When darkness fell, the park was alight and everything came alive.  We were told that the General Assembly (not held every evening)  was going to be something to experience and so we gathered on the Broadway side.  If you are interested in the mechanics of how to run such a “meeting,”  you can go to the website and see for yourself.  What I saw, what I experienced was unlike anything I had ever witnessed  in my entire life.  Interested community members were communicating clearly, making decisions carefully, with such a level of inclusion, without rancor, without blame.  People were holding people accountable – gently.  People were talking.  People were listening.  People were being heard.  Oh, yeah.  And things were actually being accomplished.  Right before our very eyes.

Holy Mother of God if only my vestry meetings would go like this!  Wait!  Why just the vestry?  The crowd was huge here – and consensus was being achieved and people were walking away smiling.  Why couldn’t an entire congregation make decisions like this?  “This is a very feminine way of doing things,” my friend remarked.  And to be honest, I had just a few weeks ago ordered the latest issue of the Episcopal Women’s Caucus’ RUACH which had several pieces on new models for facilitating decision making and empowering folks for leadership – but this was taking decision-making/inclusion/leadership/action to a whole new level.

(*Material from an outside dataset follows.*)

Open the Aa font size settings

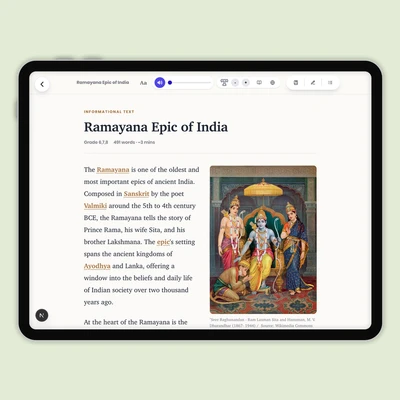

Back at the hotel room – I was nearly vibrating with what I had seen and heard.  One more walk-though the next morning and my friend and I were headed home, processing what we could of our experience.  I kept trying to articulate what had just happened to me but couldn’t seem to come up with the cogent expression I was definitely going to need when I got home and people started asking, “So?  How was it?”

Finally my friend said, “Those people were not ‘working’ toward a common goal … they were living the solution.”  Living the solution.  Living the solution to economic disparity, to injustice, to oppression, to too much/too little government …

If that isn’t the inbreaking of the Kingdom of God, then I don’t want to call myself a Christian.  What I experienced was not a longed-for model of first century Christianity, but a breathing and vibrant Way of living out the mandate given to us by Jesus whom we proclaim the Christ:  that we love one another.